Problem statement ▸
An exact copy of every line from the one holding "The height and" to the end of the entries below is required; leave the pictures out.

Data supplied ▸

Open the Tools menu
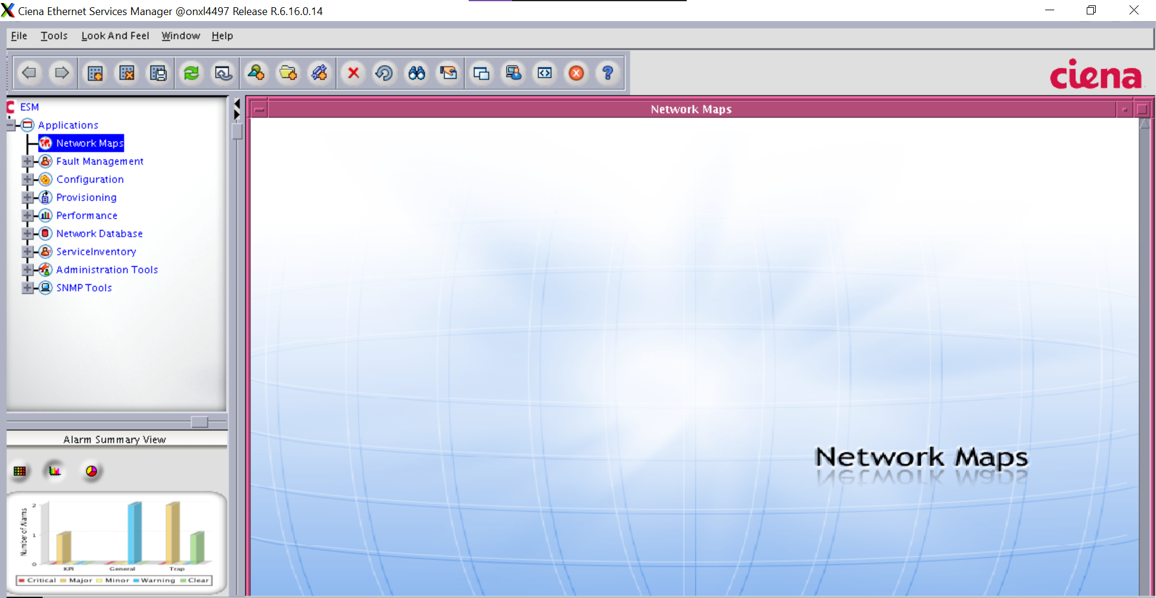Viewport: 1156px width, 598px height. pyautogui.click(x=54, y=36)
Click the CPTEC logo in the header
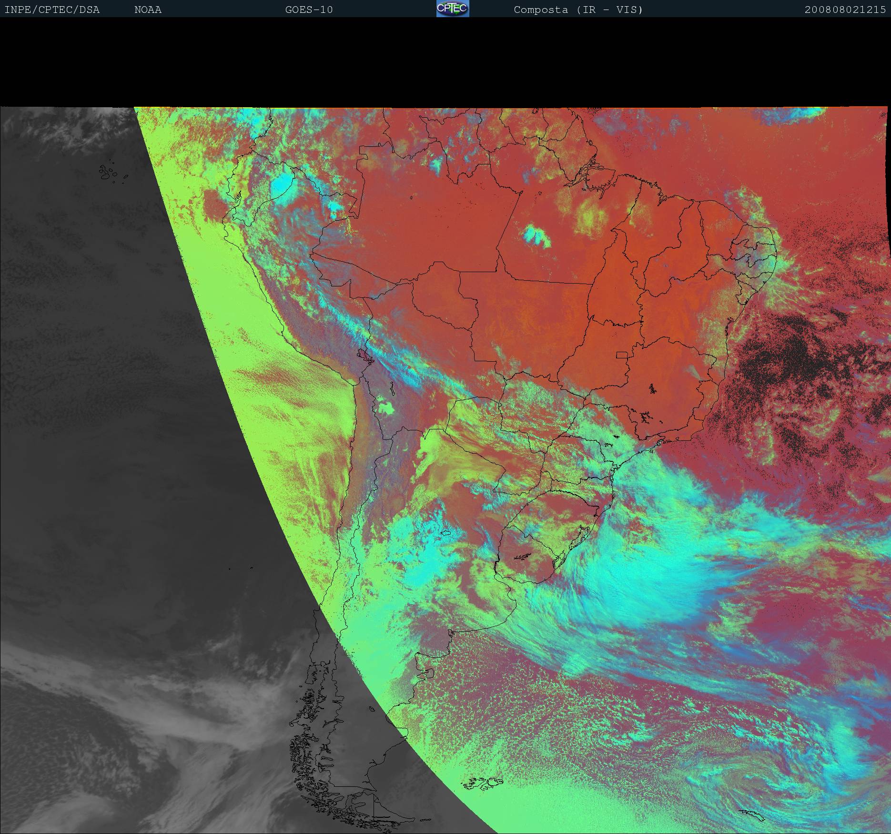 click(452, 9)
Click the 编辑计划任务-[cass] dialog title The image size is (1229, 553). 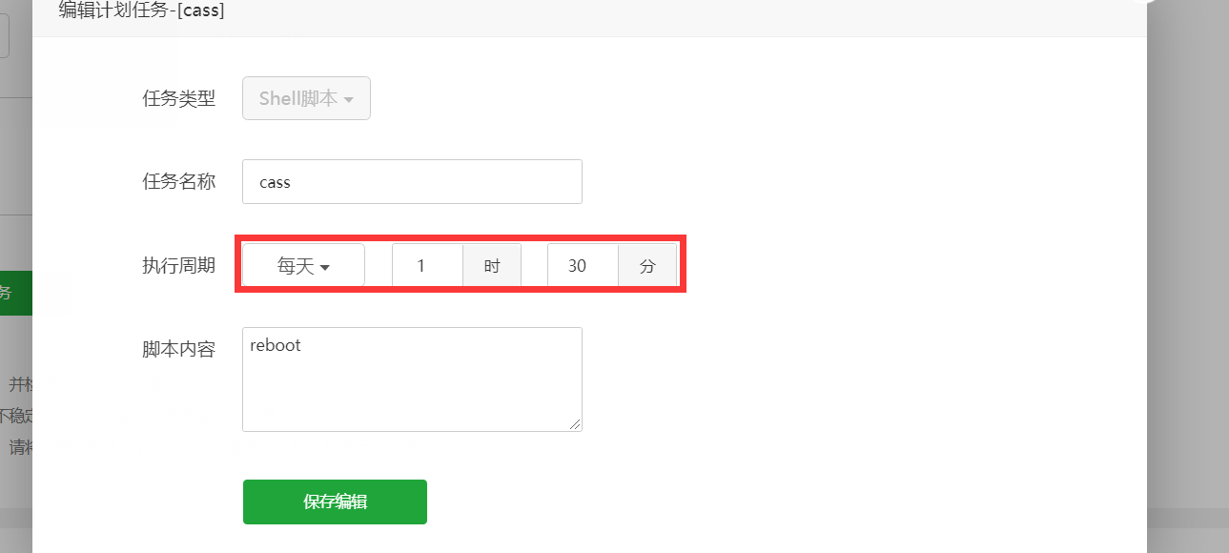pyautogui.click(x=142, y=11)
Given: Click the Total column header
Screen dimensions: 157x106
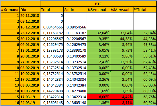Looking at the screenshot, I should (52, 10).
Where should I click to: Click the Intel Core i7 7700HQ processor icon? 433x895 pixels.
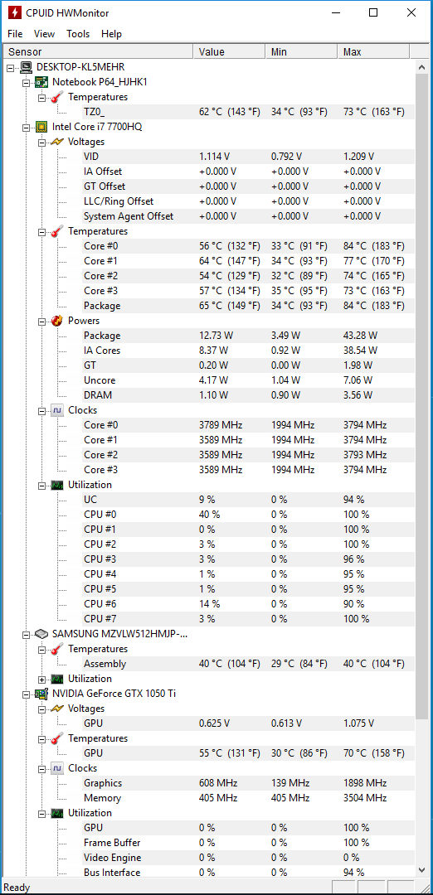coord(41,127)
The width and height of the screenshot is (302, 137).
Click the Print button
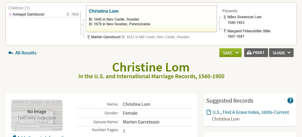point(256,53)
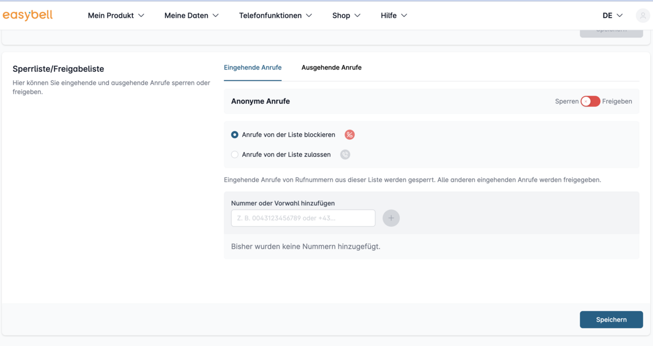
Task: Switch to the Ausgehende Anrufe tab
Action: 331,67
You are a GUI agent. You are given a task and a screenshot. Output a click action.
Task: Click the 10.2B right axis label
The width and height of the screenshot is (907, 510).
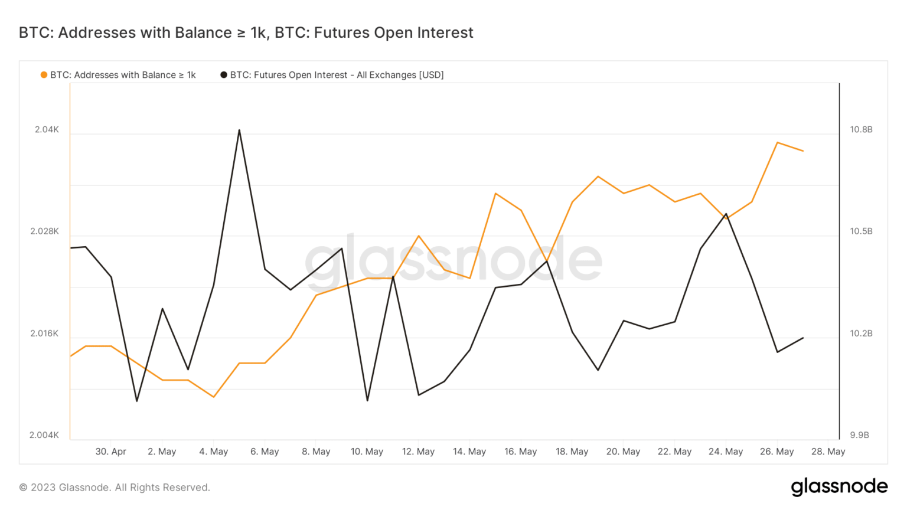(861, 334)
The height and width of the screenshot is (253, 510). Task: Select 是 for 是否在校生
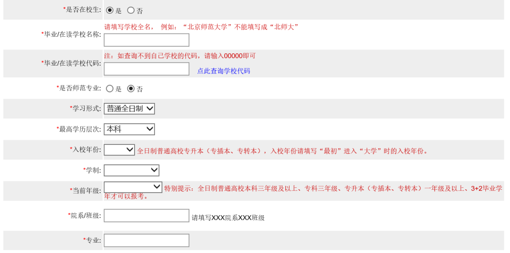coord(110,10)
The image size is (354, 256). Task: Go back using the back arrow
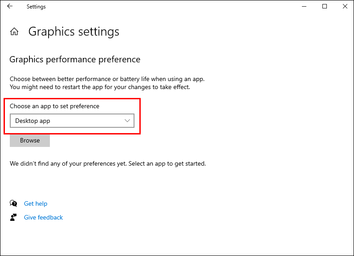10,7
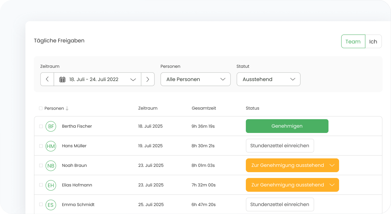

Solution for this exercise ▸
The height and width of the screenshot is (253, 510). Task: Select 是 for 是否在校生
coord(110,10)
The image size is (354, 256). Task: Go back using the back arrow
10,7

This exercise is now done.